Personne ne sait ce qui pourrait l’aider

En raison de la rareté de son affection, Selina a des problèmes depuis des années. Comme deux os contigus pourraient être à l’origine des douleurs, une opération pourrait éventuellement aider – mais il n’y a aucune garantie à ce sujet. Sinon, il ne semble pas y avoir de possibilité de traitement.

«Dans 95% des cas, il ne reste que le traitement des symptômes comme unique solution», explique le centre d’information. «La recherche est et reste donc le plus grand espoir pour les personnes concernées. Malheureusement, le développement de nouveaux médicaments contre les maladies rares n’est généralement pas très intéressant pour l’industrie pharmaceutique, compte tenu de la faible demande.»

«C’est désespérant!»

Ce n’est toutefois pas seulement le manque de possibilités de traitement, c’est aussi l’absence de perspectives professionnelles qui fait souffrir la jeune femme.
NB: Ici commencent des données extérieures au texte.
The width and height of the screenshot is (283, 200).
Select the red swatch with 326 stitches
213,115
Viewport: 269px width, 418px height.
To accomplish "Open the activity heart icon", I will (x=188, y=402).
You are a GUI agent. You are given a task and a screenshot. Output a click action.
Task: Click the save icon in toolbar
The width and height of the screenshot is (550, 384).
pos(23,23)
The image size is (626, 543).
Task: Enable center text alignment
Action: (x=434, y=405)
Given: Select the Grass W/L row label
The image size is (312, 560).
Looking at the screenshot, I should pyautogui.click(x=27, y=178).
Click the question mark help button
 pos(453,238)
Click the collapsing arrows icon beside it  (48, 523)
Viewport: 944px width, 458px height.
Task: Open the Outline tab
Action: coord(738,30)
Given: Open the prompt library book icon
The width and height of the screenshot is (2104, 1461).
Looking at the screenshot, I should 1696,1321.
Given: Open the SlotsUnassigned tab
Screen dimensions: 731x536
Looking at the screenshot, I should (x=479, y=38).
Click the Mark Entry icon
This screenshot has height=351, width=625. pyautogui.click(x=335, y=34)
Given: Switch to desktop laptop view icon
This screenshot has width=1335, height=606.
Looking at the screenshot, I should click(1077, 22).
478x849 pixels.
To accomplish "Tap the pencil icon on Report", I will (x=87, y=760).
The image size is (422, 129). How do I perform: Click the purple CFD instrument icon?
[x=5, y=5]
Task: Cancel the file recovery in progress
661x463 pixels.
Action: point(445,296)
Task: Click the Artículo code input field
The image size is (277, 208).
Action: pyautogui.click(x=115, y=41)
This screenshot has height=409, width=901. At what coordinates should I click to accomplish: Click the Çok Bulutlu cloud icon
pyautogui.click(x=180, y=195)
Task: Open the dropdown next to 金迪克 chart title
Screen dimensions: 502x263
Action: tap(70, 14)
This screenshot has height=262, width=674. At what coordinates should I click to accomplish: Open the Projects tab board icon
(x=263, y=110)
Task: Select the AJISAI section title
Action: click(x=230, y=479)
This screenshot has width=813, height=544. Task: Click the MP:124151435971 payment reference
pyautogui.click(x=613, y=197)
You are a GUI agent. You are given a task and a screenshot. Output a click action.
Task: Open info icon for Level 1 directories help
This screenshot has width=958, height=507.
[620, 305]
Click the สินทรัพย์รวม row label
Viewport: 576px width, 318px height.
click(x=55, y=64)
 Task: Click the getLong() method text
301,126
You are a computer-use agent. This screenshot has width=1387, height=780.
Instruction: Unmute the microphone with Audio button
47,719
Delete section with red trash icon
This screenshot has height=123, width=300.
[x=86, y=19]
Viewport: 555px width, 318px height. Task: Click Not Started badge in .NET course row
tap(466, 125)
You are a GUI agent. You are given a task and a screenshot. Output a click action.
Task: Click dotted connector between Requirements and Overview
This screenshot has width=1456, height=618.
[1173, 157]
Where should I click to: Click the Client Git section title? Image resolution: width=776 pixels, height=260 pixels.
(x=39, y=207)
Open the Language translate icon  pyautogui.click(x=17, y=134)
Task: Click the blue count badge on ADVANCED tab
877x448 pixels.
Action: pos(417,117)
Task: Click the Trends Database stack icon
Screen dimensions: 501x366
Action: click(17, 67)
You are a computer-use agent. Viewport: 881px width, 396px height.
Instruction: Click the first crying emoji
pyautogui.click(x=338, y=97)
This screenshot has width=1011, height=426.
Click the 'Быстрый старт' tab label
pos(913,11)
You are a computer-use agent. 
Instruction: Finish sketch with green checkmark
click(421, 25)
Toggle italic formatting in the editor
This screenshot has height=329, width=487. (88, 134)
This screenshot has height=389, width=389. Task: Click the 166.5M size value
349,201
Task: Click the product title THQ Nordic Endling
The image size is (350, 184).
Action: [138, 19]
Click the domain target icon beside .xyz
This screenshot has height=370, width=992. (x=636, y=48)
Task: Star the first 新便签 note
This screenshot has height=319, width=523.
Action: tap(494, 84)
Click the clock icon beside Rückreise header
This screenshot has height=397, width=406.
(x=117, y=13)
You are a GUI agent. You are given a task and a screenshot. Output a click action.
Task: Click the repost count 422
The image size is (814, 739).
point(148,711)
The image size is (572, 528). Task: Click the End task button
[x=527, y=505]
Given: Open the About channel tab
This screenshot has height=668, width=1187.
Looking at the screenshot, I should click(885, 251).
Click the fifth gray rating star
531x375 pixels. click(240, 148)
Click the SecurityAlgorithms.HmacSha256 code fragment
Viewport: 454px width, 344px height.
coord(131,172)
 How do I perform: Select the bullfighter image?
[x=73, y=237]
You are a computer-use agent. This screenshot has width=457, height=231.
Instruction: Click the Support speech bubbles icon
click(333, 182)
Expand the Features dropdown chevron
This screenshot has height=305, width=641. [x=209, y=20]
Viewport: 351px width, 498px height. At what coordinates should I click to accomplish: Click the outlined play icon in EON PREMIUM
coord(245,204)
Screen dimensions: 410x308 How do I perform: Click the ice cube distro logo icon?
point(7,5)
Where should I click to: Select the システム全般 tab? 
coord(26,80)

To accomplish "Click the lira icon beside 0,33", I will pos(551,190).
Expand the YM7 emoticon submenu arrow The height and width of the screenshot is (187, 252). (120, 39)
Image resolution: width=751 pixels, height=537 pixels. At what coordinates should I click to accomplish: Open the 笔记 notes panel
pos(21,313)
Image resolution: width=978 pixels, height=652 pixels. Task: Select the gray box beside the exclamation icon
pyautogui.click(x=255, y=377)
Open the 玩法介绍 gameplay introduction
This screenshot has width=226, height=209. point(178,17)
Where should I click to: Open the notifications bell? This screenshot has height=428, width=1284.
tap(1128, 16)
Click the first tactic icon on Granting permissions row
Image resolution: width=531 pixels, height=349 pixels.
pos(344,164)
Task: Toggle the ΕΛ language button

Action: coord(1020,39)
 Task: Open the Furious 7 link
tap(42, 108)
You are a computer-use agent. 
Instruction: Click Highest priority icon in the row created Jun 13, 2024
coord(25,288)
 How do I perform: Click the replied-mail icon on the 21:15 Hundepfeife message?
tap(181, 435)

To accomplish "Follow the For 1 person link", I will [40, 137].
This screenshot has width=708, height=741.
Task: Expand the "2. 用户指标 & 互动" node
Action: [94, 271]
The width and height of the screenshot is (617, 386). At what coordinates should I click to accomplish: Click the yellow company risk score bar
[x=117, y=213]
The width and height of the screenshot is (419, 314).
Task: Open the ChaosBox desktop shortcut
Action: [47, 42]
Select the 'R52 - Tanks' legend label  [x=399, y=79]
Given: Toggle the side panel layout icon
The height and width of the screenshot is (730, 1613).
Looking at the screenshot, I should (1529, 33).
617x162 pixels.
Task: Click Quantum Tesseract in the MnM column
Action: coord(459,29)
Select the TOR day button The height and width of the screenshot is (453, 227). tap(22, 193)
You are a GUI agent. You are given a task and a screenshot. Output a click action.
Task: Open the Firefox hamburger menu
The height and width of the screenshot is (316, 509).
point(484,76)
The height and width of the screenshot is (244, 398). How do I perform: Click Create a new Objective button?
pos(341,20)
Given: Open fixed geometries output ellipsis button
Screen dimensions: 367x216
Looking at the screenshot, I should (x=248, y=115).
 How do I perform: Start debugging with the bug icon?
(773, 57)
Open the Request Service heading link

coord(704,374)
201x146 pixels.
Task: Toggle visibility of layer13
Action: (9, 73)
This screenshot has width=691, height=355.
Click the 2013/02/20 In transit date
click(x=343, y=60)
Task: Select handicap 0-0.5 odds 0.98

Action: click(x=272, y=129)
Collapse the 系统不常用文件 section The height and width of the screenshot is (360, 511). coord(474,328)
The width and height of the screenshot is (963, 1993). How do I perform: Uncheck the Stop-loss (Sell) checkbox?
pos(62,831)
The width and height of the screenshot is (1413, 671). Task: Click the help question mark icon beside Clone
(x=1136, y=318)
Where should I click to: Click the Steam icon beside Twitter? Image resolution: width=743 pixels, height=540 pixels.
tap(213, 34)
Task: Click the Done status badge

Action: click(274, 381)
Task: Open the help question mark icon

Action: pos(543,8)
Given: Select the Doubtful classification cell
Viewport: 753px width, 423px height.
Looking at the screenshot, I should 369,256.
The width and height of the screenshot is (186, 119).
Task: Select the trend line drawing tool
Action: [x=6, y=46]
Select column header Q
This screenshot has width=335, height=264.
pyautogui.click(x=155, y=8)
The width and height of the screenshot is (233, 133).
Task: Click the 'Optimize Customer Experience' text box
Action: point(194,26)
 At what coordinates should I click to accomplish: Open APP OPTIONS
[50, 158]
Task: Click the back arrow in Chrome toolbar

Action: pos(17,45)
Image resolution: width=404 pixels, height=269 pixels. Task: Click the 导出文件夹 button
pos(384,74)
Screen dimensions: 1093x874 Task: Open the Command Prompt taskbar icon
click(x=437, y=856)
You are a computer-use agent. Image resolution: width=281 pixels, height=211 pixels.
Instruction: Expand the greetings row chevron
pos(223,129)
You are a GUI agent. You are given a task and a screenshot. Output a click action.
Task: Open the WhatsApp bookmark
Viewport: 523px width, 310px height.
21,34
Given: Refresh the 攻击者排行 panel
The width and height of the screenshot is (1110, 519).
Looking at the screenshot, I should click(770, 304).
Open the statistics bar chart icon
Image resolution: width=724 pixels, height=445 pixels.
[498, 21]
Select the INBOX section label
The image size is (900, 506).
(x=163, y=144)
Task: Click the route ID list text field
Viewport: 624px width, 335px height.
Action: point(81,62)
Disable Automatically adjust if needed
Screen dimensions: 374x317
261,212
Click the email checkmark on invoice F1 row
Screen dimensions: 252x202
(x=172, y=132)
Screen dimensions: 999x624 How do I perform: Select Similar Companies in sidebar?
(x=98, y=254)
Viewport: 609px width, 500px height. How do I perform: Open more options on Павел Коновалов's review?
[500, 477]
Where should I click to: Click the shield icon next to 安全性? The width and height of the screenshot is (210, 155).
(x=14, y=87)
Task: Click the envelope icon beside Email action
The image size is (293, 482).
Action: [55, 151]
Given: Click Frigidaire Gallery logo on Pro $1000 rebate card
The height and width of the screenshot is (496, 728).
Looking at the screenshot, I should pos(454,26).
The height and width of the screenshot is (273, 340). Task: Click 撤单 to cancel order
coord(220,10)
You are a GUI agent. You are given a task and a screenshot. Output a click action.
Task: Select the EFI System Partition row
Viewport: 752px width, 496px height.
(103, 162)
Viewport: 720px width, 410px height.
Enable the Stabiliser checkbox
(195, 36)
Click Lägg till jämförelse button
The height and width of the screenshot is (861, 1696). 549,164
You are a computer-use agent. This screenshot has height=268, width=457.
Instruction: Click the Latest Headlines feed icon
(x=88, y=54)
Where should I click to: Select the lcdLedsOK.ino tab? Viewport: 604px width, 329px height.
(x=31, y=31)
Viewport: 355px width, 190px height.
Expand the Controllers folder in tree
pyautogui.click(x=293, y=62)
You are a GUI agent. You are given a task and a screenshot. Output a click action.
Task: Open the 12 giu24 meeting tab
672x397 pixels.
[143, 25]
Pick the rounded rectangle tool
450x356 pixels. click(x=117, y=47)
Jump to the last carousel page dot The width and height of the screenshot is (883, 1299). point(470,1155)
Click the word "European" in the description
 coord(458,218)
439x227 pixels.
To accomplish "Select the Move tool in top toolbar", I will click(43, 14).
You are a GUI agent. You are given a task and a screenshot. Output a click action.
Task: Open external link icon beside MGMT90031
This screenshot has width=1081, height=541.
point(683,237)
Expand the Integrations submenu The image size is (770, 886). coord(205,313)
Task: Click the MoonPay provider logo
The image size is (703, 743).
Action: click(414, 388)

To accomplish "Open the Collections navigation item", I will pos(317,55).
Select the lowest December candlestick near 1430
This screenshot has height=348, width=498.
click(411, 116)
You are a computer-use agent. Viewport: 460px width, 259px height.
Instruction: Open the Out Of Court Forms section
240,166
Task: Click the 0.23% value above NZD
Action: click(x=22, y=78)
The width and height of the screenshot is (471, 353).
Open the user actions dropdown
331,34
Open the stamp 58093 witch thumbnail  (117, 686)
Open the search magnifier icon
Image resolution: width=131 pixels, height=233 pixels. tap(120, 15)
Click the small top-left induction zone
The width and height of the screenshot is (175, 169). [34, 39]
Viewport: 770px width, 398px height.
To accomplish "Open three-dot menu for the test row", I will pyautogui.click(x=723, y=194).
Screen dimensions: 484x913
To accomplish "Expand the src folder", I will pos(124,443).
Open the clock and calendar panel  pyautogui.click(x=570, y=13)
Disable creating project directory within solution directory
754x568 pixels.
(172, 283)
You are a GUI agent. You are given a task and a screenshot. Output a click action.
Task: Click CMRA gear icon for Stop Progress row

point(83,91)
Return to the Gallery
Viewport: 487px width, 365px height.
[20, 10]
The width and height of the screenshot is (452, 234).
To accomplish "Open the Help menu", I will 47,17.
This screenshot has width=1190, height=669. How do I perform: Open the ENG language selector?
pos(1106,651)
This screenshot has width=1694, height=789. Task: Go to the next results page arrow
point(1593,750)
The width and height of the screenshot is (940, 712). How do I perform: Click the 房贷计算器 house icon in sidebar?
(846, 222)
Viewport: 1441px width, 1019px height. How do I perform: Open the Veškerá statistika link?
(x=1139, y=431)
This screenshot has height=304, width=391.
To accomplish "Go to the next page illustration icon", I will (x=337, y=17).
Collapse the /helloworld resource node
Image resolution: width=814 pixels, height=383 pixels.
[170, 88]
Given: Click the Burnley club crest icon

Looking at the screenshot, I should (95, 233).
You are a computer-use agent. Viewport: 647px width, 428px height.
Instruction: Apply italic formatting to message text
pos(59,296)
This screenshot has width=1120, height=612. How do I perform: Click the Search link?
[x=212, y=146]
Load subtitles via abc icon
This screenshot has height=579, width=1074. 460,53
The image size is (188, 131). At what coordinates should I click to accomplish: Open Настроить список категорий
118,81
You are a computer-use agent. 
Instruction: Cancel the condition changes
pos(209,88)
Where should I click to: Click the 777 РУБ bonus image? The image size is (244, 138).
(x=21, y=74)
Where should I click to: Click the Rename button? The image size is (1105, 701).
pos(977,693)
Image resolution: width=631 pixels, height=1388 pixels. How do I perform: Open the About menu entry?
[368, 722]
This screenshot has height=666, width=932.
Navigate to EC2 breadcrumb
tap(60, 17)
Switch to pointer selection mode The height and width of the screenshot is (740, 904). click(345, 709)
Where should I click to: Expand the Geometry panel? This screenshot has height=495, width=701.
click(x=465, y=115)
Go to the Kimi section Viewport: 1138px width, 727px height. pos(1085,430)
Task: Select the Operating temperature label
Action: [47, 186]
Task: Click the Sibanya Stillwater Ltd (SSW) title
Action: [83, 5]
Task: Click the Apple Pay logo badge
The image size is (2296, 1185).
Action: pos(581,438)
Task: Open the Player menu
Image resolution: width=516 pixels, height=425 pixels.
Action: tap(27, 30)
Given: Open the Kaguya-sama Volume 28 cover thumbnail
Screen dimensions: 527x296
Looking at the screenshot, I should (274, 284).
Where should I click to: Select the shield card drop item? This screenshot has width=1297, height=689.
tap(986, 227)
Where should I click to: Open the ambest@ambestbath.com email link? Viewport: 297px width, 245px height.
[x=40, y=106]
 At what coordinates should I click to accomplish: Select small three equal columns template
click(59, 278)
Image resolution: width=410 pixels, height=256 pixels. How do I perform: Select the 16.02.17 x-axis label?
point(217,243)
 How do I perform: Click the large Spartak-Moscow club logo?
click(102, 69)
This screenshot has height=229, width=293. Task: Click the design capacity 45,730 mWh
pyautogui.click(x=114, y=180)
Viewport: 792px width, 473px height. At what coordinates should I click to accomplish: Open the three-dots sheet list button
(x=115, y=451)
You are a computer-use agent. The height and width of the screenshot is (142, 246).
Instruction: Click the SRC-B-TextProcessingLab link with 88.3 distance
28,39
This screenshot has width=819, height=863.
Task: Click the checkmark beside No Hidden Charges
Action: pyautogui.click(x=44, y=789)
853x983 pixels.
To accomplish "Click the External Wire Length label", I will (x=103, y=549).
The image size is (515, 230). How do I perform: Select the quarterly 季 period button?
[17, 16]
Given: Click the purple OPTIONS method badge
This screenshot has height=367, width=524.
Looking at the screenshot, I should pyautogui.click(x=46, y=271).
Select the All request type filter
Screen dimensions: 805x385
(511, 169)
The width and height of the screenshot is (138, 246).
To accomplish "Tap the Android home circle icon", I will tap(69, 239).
Se lancer dans le monde du travail n’est pas envisageable pour l’instant: «J’aimerais vraiment travailler, même si certaines personnes me disent le contraire. C’est désespérant!»

Même les choses les plus simples, comme par exemple taper sur un clavier, se sécher les cheveux ou se brosser les dents, génèrent de grandes douleurs.

Le combat avec les assurances

Sans physiothérapie régulière, ces douleurs seraient presque insupportables, mais elle doit toujours se battre pour que ces soins soient pris en charge par l’assurance: «Chaque fois, j’ai des discussions avec la caisse maladie CSS.» Elle ne peut guère chiffrer les heures qu’elle consacre à de tels appels téléphoniques et échanges de lettres.

La CSS concernée explique que la jeune femme se situe dans un cadre habituel. «Nous avons jusqu’à présent pris en charge toutes les prestations obligatoires sans discussion. Seules les prestations de physiothérapie seront vraisemblablement prises en charge pour une durée limitée, car nous ne disposons pas des documents détaillés nécessaires à la poursuite du paiement.»

Un chemin semé d’embûches

Pour Selina, la situation actuelle est insupportable. «C’est extrêmement pénible et pesant. Je n’ai plus beaucoup de force pour ce combat permanent.» Depuis des années, elle espère, en vain, une rente d’invalidité: «Comme ma maladie est rare, personne ne sait comment la gérer.» Elle se sent tout simplement abandonnée.

La ligne d’assistance téléphonique pour les maladies rares confirme que ces patients ont souvent un parcours semé d’embûches: «Souvent, la prise en charge des coûts par les assurances et l’AI n’est pas claire, l’intégration scolaire et professionnelle est difficile et les offres de soutien psychosocial font défaut.» A cela s’ajoute le fait que «les médicaments spécifiques ne sont souvent pas reconnus et ne sont pas couverts par l’assurance de base.»